Versandapotheken sehen darin einen klaren Wettbewerbsnachteil gegenüber stationären Apotheken - haben Verbraucher bislang doch nur mit dem Ausdruck oder dem QR-Code die Möglichkeit, ihr E-Rezept online einzulösen. Redcare, Doc Morris und Co. haben dem Bundesgesundheitsministerium daher sogar mit einer Klage gedroht.
Tatsächlich hat sich die Gematik-App und damit das Einlösen des E-Rezepts über das Smartphone in der Praxis bislang nicht durchsetzen können, seltener noch kommt der Ausdruck des Token zum Einsatz. Es dominiert die Einlösung in der Apotheke vor Ort, genügt dazu doch das einfache Einlesen der EGK.
Rezept einlösen mit Smartphone und Gesundheitskarte
Künftig sollen die Versandapotheken leichteren Zugang zum E-Rezept bekommen. Möglich macht dies eine technische Lösung namens CardLink: Für diesen vierten Einlöseweg braucht es nicht mehr als ein NFC-fähiges Smartphone und eine ebenfalls NFC-fähige Versichertenkarte - die selbe Technologie, die auch beim kontaktlosen Bezahlen zum Einsatz kommt.
Hält der Patient seine EGK ans Smartphone, erhält er automatisch die Aufforderung, die letzten sechs Ziffern der Kartennummer einzugeben.

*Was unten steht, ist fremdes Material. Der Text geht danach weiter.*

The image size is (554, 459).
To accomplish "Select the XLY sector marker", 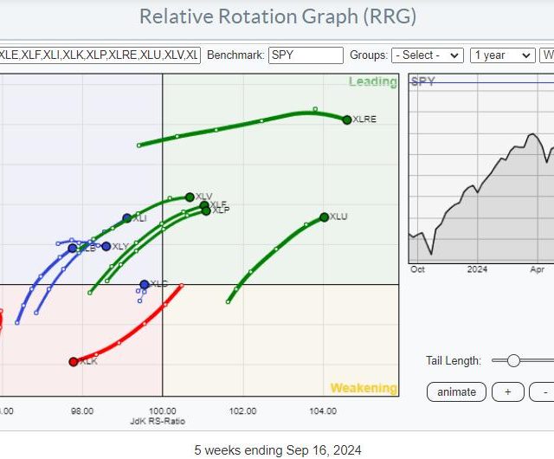I will [x=106, y=247].
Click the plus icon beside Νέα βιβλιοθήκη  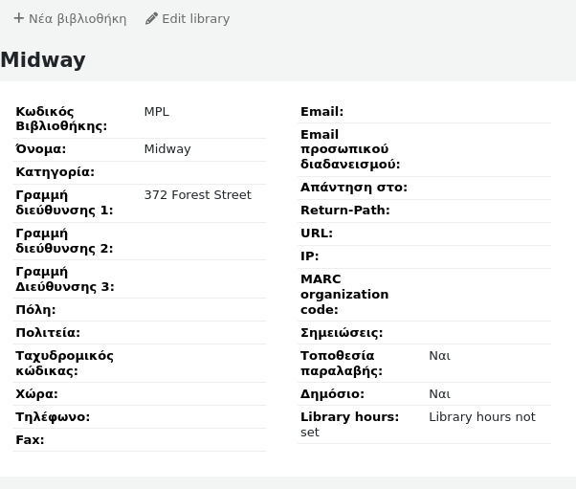pos(18,18)
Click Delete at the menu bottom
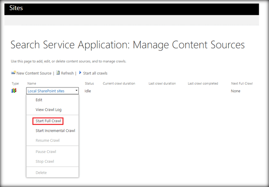This screenshot has width=269, height=187. coord(41,172)

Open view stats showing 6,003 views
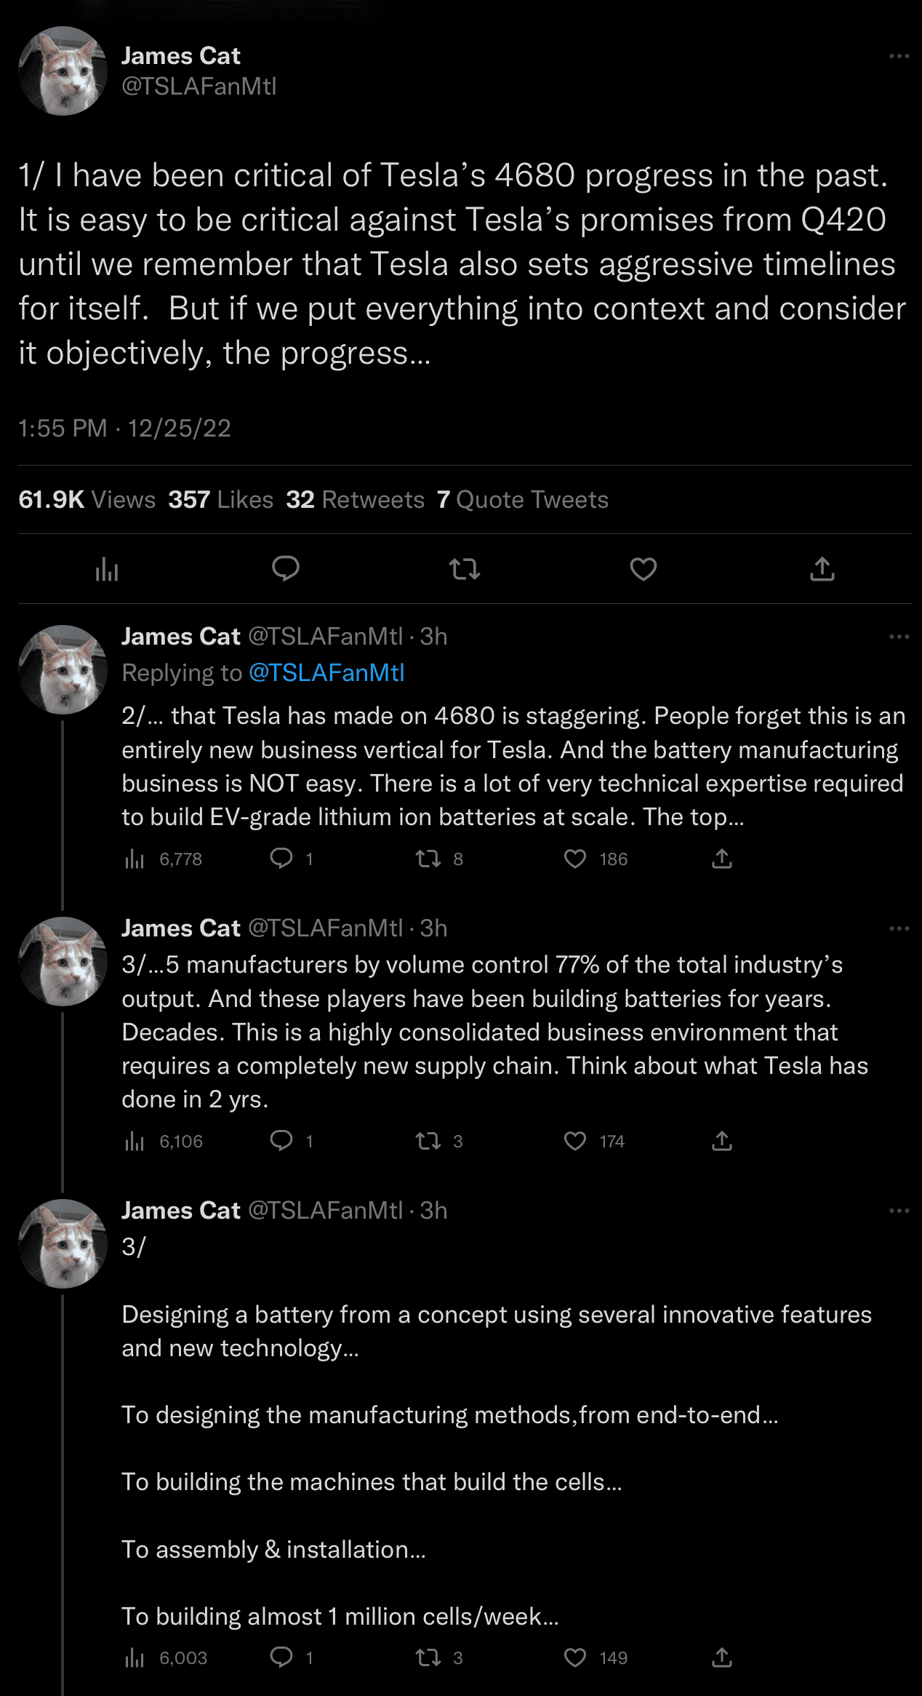[x=166, y=1657]
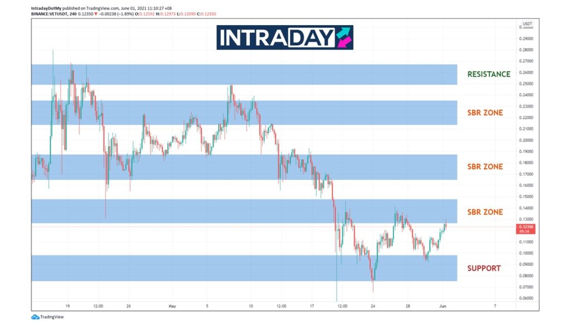
Task: Click the red current price tag 0.12350
Action: (x=526, y=227)
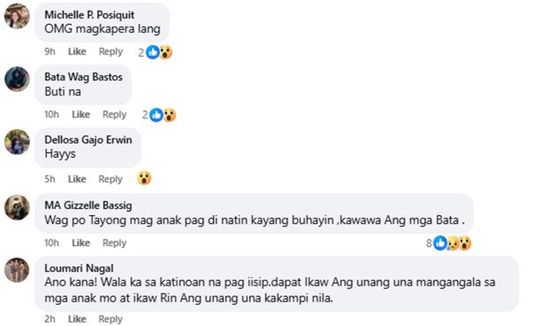The height and width of the screenshot is (326, 551).
Task: Open the 8 reactions count on Gizzelle's comment
Action: (x=429, y=244)
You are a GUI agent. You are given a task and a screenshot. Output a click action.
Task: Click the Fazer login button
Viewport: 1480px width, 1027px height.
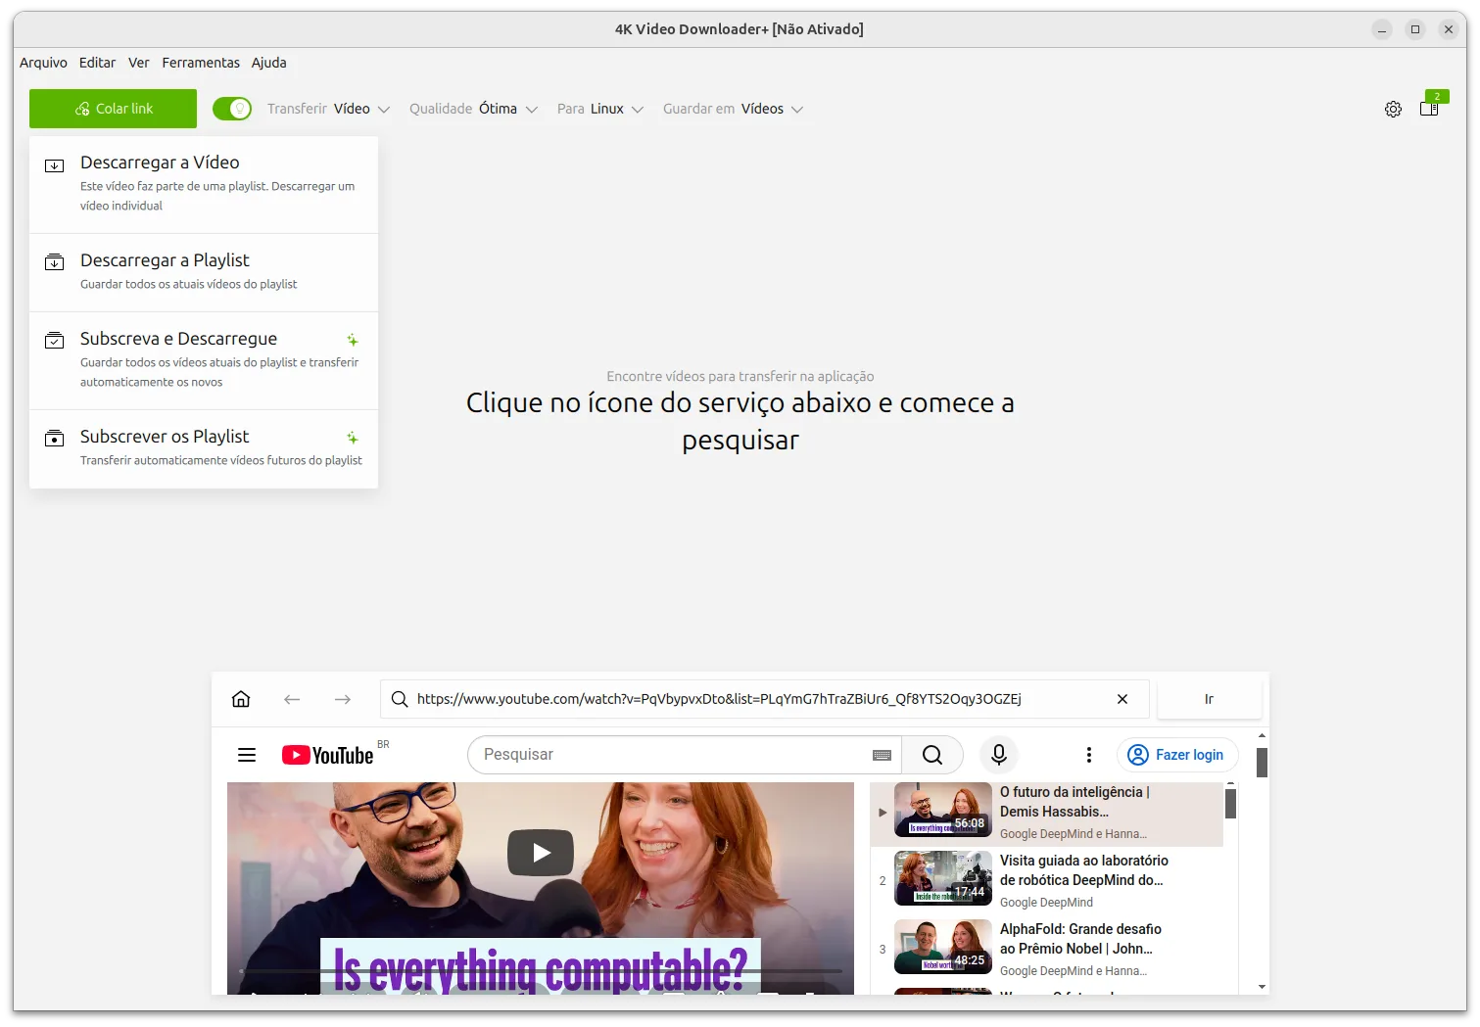pos(1177,755)
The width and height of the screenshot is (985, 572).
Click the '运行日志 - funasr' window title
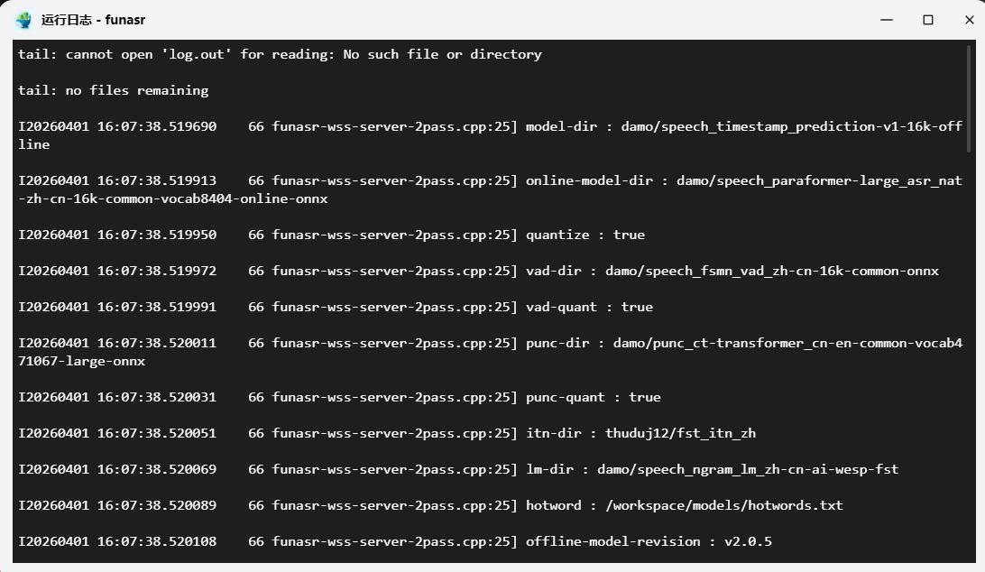point(93,20)
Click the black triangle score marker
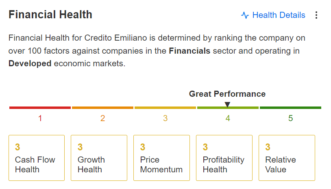 [x=227, y=104]
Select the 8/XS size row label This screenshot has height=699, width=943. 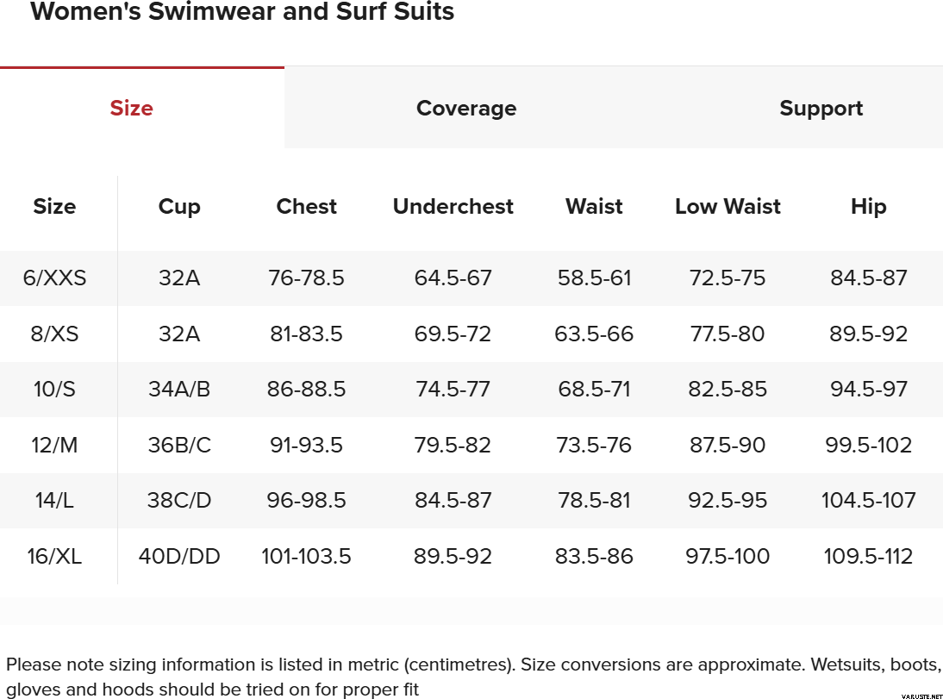click(x=54, y=334)
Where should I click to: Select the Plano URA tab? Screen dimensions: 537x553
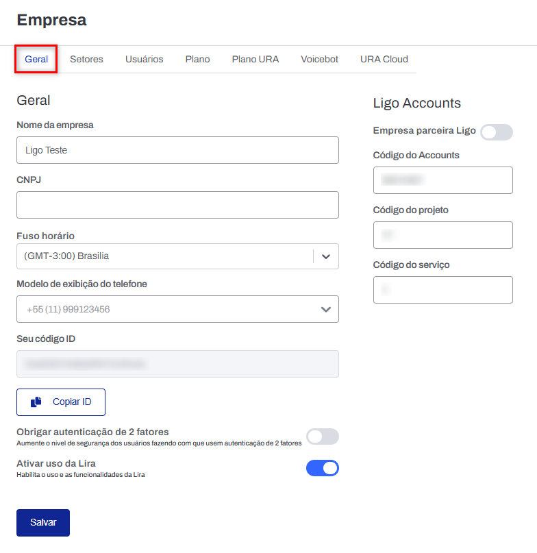(x=255, y=59)
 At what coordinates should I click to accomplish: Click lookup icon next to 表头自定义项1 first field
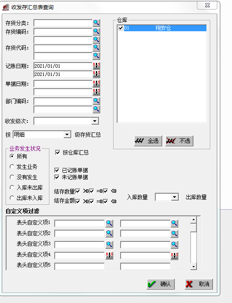point(109,223)
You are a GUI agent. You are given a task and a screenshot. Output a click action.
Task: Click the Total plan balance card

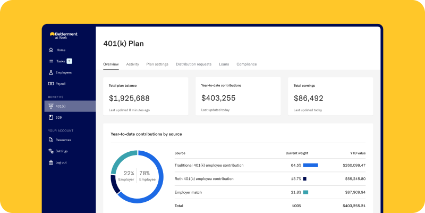[x=146, y=97]
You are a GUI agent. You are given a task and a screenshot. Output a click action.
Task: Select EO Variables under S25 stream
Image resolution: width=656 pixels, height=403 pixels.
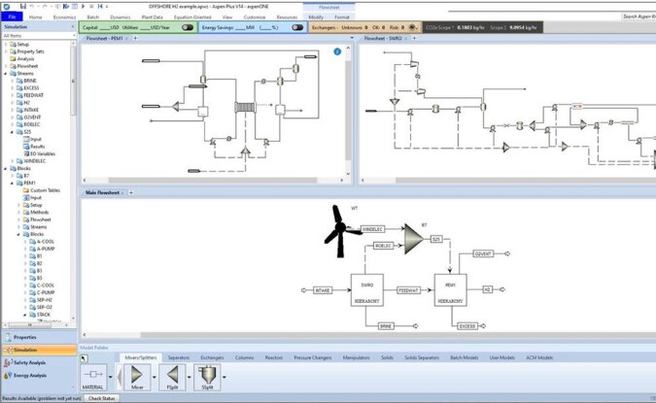pos(46,153)
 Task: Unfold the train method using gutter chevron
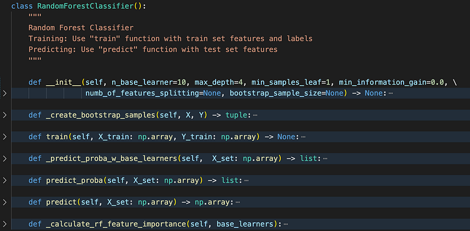(x=4, y=137)
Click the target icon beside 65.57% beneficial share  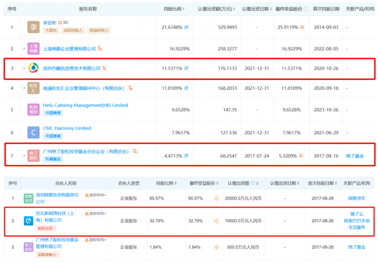coord(216,198)
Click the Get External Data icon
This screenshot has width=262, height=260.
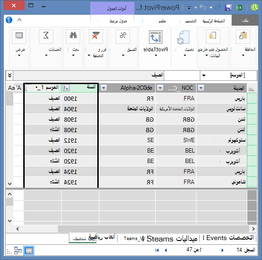point(213,36)
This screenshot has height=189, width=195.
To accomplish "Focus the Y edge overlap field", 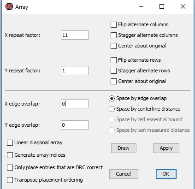I will click(75, 125).

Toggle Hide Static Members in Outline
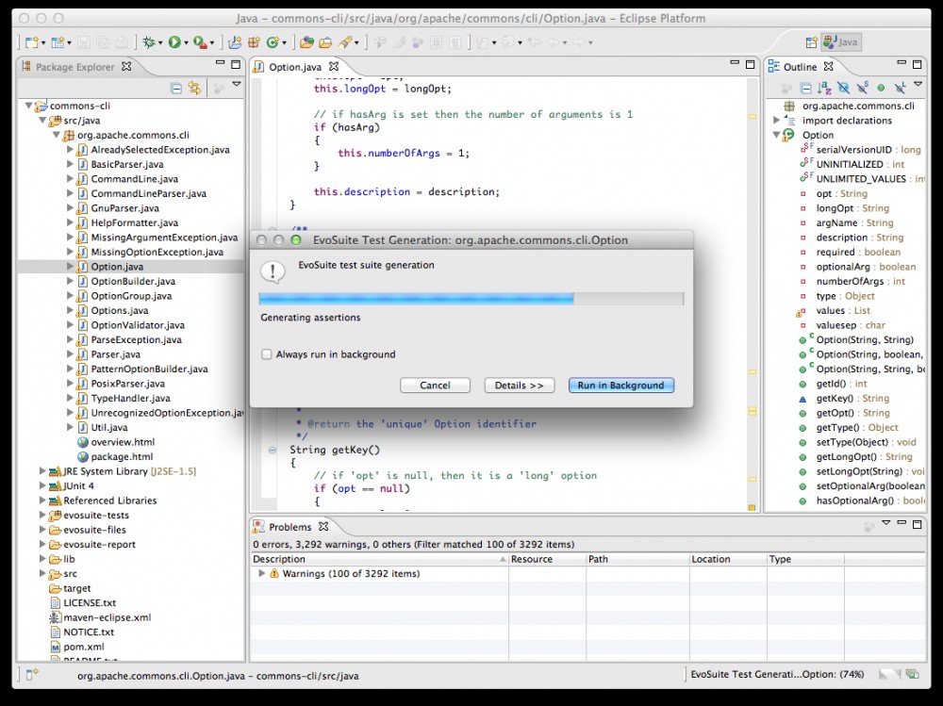coord(863,88)
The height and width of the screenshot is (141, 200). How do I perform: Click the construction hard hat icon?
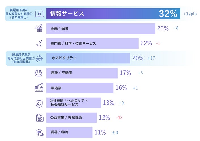(x=39, y=73)
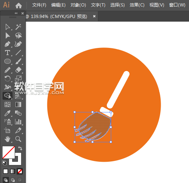The height and width of the screenshot is (183, 189).
Task: Click the Fill color swatch
Action: pyautogui.click(x=9, y=152)
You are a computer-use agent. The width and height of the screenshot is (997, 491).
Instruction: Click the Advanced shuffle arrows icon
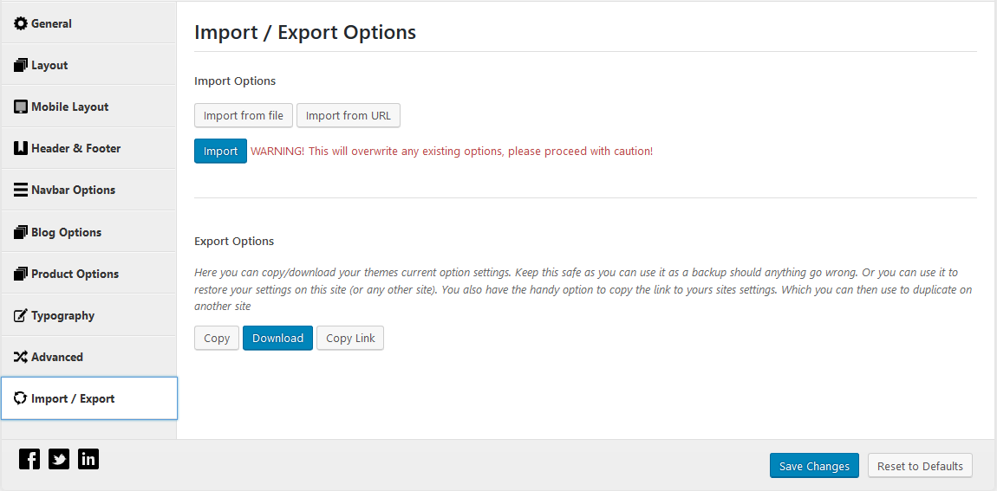tap(20, 357)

Die CardLink-Lösung ermöglicht so das volldigitale Einlösen von E-Rezepten via App.
Verschafft CardLink den Online-Apotheken einen Vorteil?
Die Idee wurde vom Verband europäischer Online-Apotheken vorangetrieben - und die Versand-Apotheken sollen denn auch der große Nutznießer des Verfahrens sein. Laut einem Bericht von heise online befürchten Experten für Telematikinfrastruktur im Gesundheitswesen, dass CardLink die Versandapotheken gegenüber den Vor-Ort-Apotheken bevorteile.
Schließlich seien die Online-Apotheken in der Lage, eigene Apps zu entwickeln - und diese könnten womöglich so konzipiert werden, dass Patienten eine Vor-Ort-Apotheke über den Apotheken-Verzeichnisdienst gar nicht mehr auswählen können.
Redcare Pharmacy: Anleger hoffen aufs E-Rezept
Das CardLink-Verfahren könnte Branchenkennern zufolge ab Mitte Mai in der Breite eingesetzt werden. Die nächsten Wochen und Monate dürften dann zeigen, ob die Versandapotheken nennenswerte Anteile am Geschäft mit verschreibungspflichtigen Medikamenten erobern können.
Wie gut es den Online-Apotheken schon jetzt geht, zeigt ein Blick auf die Jahreszahlen von Redcare Pharmacy (ehemals Shop Apotheke Europe). Die Versandapotheke steigerte ihren Umsatz im vergangenen Jahr um 49 Prozent auf einen Rekordwert von 1,8 Milliarden Euro. Auch die Aktienkursentwicklung spricht für sich: Im vergangenen Jahr waren die mittlerweile im MDAX notierten Papiere um rund 200 Prozent in die Höhe geschnellt - getrieben von den Hoffnungen auf gute Geschäfte mit dem E-Rezept in Deutschland.